Collection entries
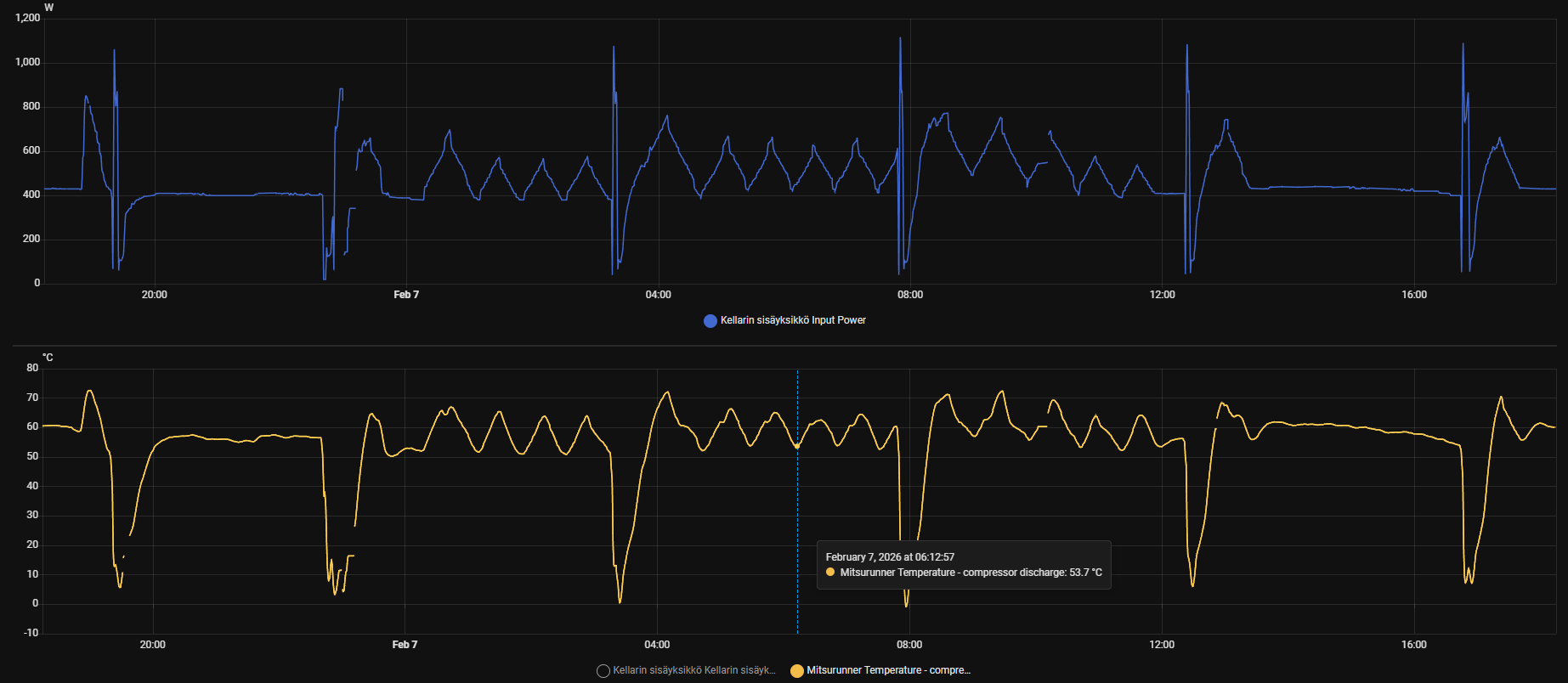
Task: Toggle the yellow Mitsurunner Temperature legend dot
Action: point(796,670)
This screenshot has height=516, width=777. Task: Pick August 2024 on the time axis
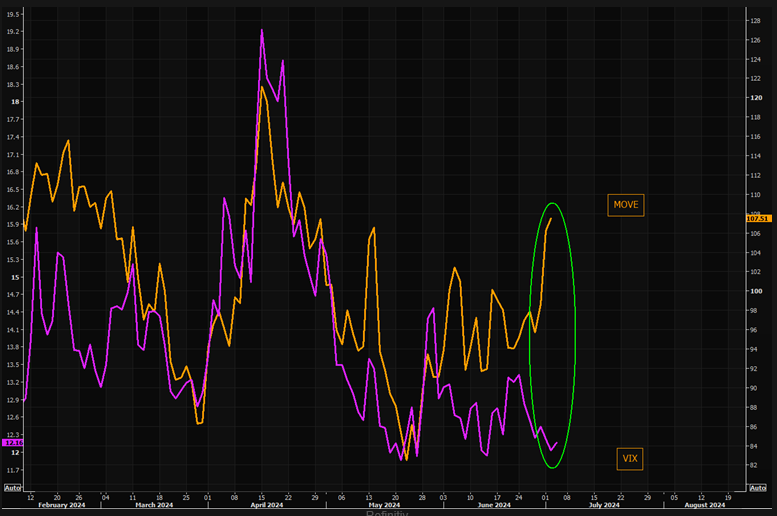pyautogui.click(x=704, y=505)
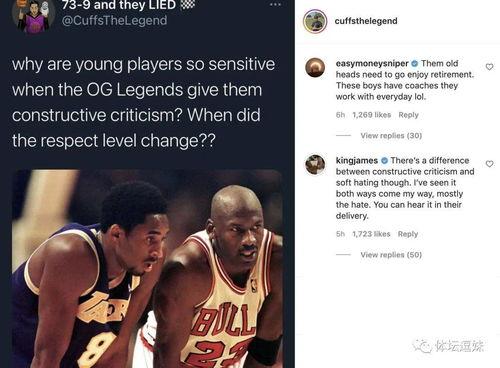
Task: View the 1,269 likes list
Action: click(x=372, y=115)
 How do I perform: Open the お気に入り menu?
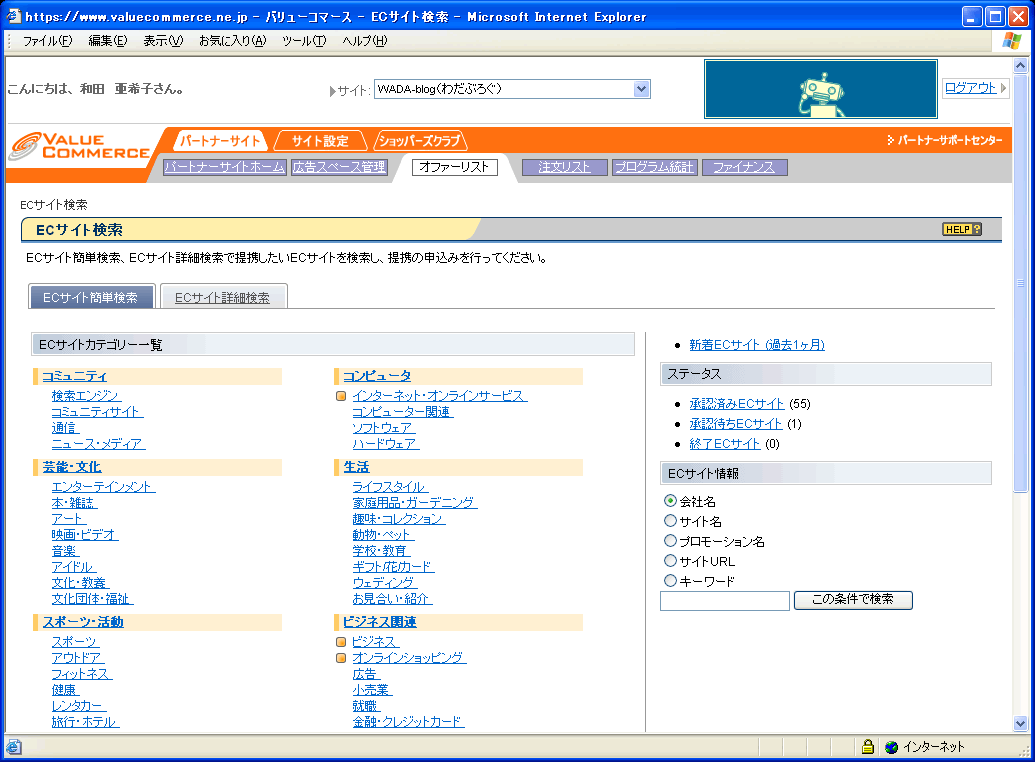click(232, 41)
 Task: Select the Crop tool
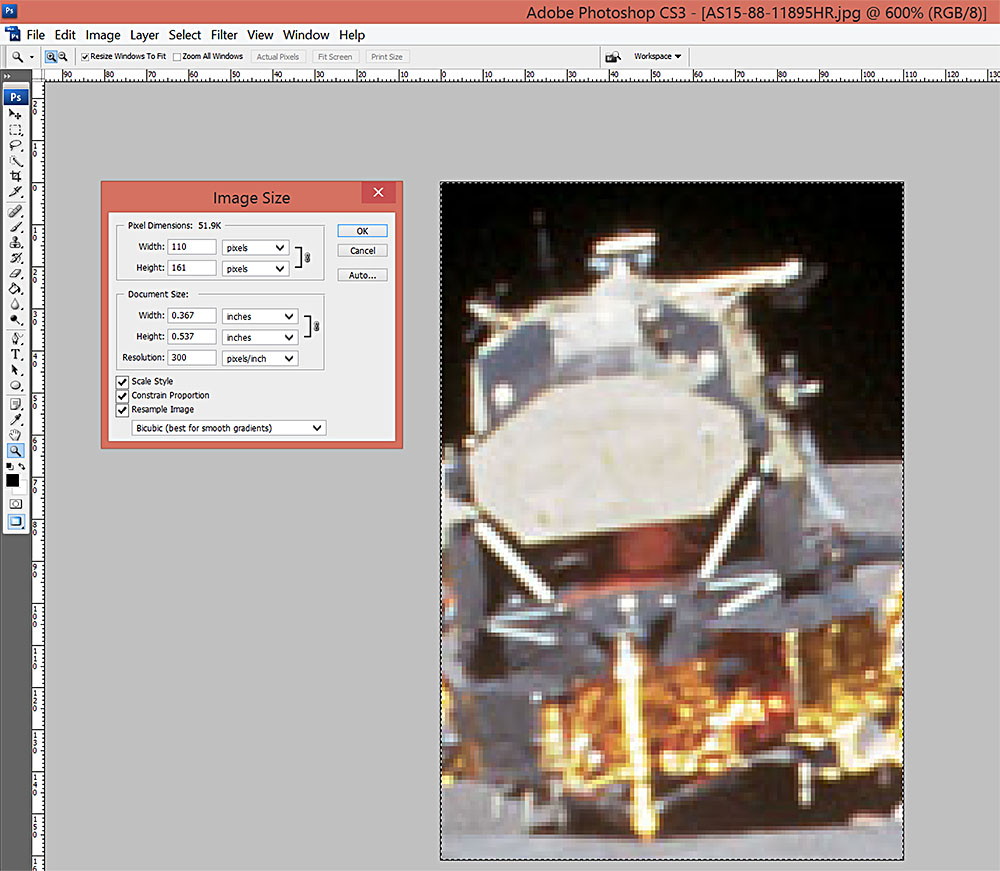(15, 176)
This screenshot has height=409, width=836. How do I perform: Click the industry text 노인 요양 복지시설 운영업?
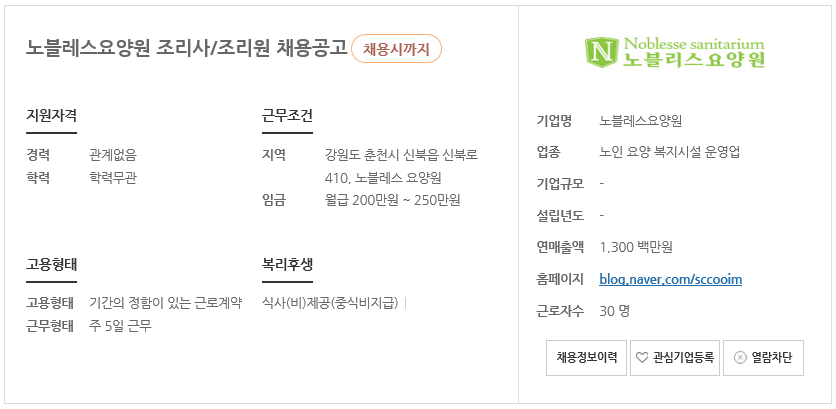click(x=670, y=153)
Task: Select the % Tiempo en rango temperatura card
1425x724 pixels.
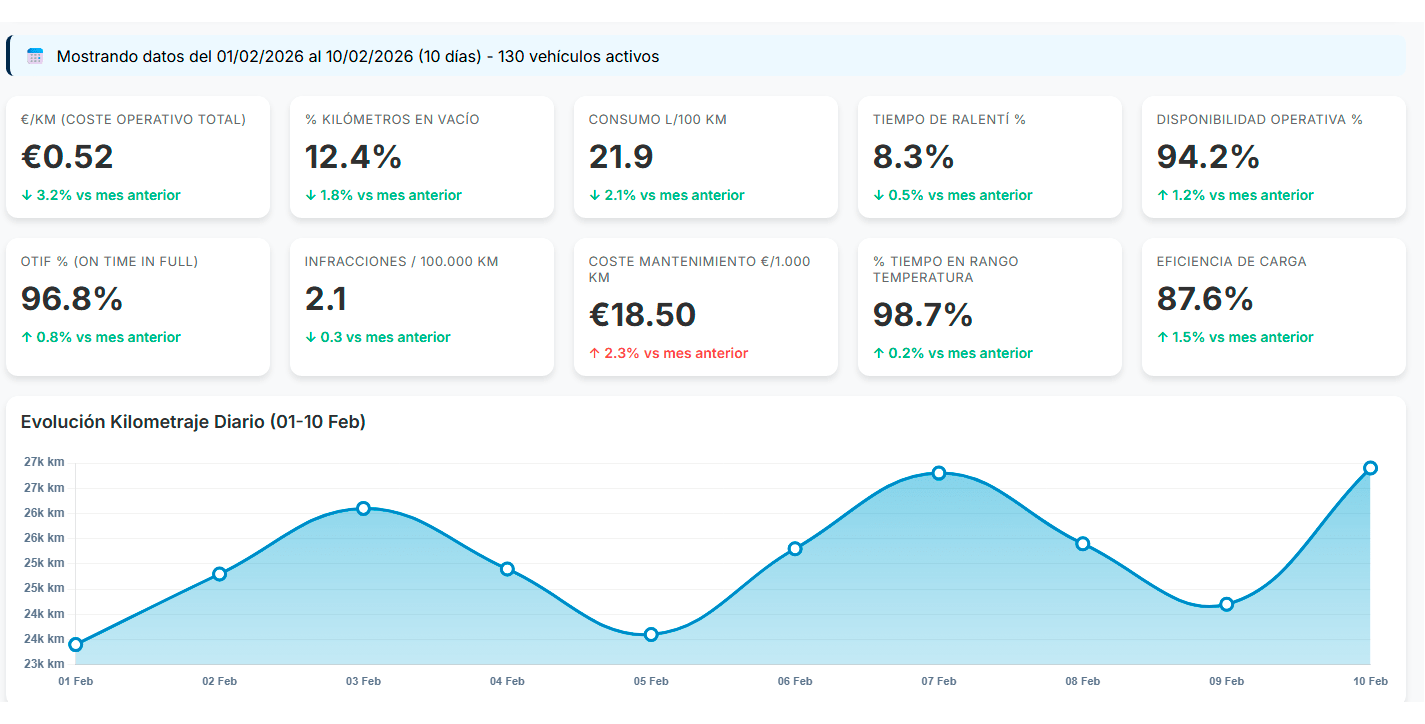Action: pos(989,307)
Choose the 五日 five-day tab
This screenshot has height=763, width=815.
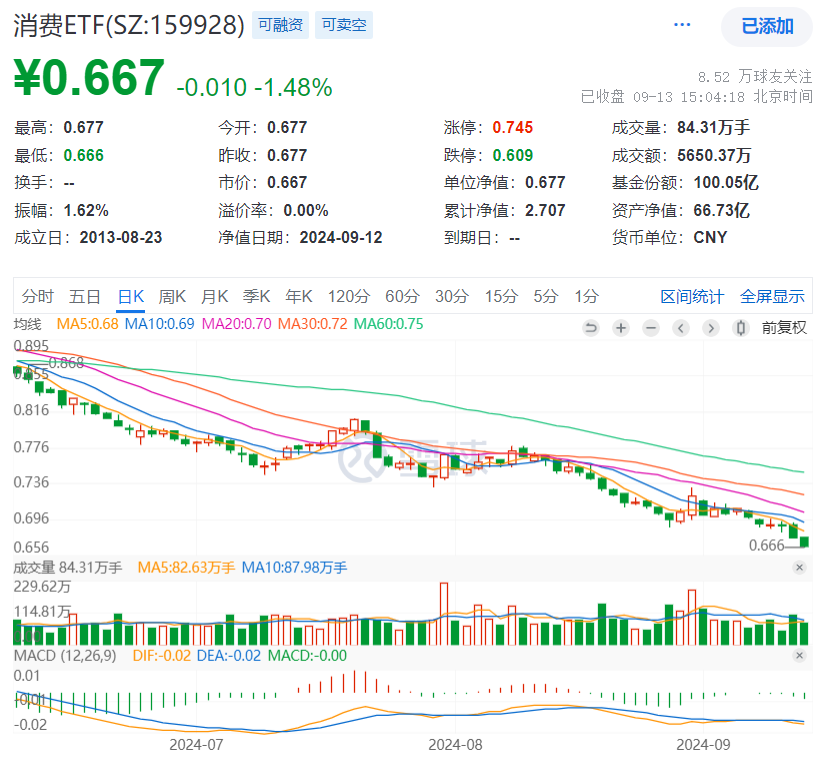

[Directions]: Please state how many lines of the material above contain the word "Select", giving only the number.

[Answer to the exercise]: 2